In reviewing these figures we note the figures given in the table include the expenditure of the Health Services that were held to be public hospitals in the private ruling. Given you have not disputed the ruling's conclusion that the Health Services are separate institutions that are hospitals, the expenditure can not be treated as both your expenditure and expenditure of the Health Services. It can only be included once.

As the Health Services are the institution that is providing the services, the expenditure is considered to be expenditure of the Health Services. Although you may provide much of this funding to the Health Services, the transaction between you and the Health Service does not involve the provision of inpatient care. Rather, it is the allocation of Government funds which is a function of Government rather than a hospital function.

If this expenditure is removed from your table, the majority of your expenditure does not relate to inpatient facilities.

In your application you also referred to the percentage of employees who are involved in the provision of inpatient care. Although this may be a relevant factor, it is not a determinative factor. For example, the fact that the majority of employees of a labour hire firm that provides temporary staff to hospitals perform their employment duties within a hospital does not make the labour hire firm a hospital. In such a scenario the labour hire firm is providing employees to a separate institution. It is not providing continuous medical care and treatment for sickness, disease or injury.

Therefore, the fact that the majority of your employees perform their duties in a Health Service that is a hospital does not make you a hospital. In this regard it is relevant to note that subsection 57A(2) is based on the premise that the employees are performing their duties in a public hospital which is separate to the employing government body.

In your ruling application you referred to the decision in Australian Council for Overseas Aid v. FC of T 80 ATC 4575; (1980) 11 ATR 343 (Australian Council for Overseas Aid) to contend that it is not necessary for you to actually provide the medical care. This application of this decision is discussed in paragraphs 63 to 65 of TR 2003/5. These paragraphs state:

Although you provide services to the institutions that have been accepted as being a public hospital, your situation can be distinguished from that of the Australian Council for Overseas Aid as you are a separate institution that performs separate functions. Unlike the Health Services that only provide hospital services, you perform governmental functions by allocating resources and making policies. Although the majority of your employees may perform their employment duties in a hospital and the majority of the funds that you allocate may be to hospitals you provide the same services to your non hospital agencies.

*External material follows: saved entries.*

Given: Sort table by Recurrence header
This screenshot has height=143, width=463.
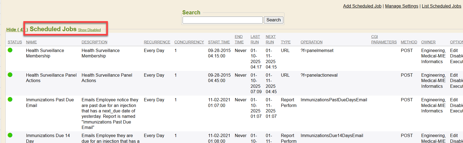Looking at the screenshot, I should click(157, 42).
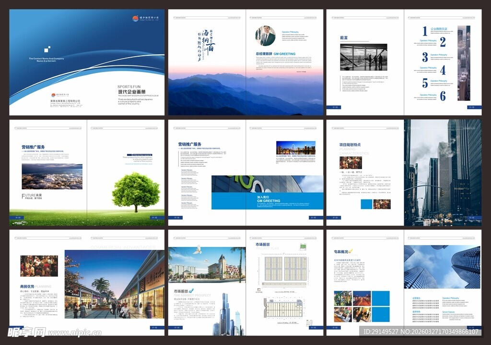Click the large number 3 in the contents list
491x345 pixels.
click(x=424, y=57)
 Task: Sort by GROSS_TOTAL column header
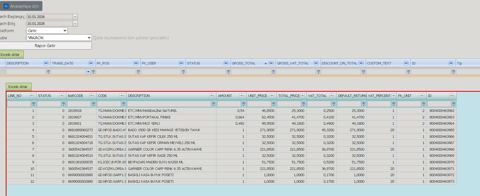(244, 63)
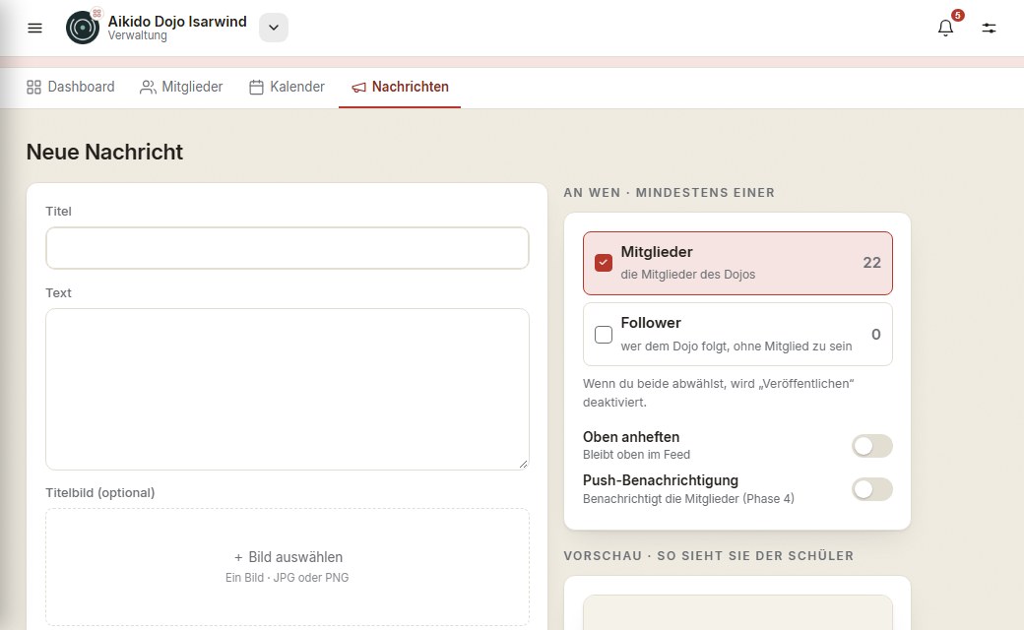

Therefore, we do not agree with your contention that your dominant objective is the provision of continuous medical care and treatment for sickness, disease or injury.

Do you provide accommodation and nursing services on your premises?

In accordance with the discussion above in relation to the provision of continuous medical care and treatment for sickness, disease or injury we do not agree with your contention that accommodation and nursing services are provided on your premises.

The premises on which the accommodation and nursing services are provided are premises used by the Health Services. Given the Health Services have been accepted as being separate institutions the premises that they occupy can not be considered to be your premises.

Therefore, given the premises on which the accommodation is provided are not your premises, we can not accept your contention that accommodation and nursing services are provided on your premises.

Conclusion

From the information provided you are not considered to be an institution that receives patients for continuous medical care and treatment for sickness, disease or injury. Therefore, you are not a public hospital.

As you are not a public hospital the only benefits that will be exempt under subsection 57A(3) are the benefits provided to employees that are predominantly involved in connection with the provision of the public ambulance services.

Further, subsection 57A(2) will only apply to those employees whose duties of employment are exclusively performed in, or in connection with a public hospital.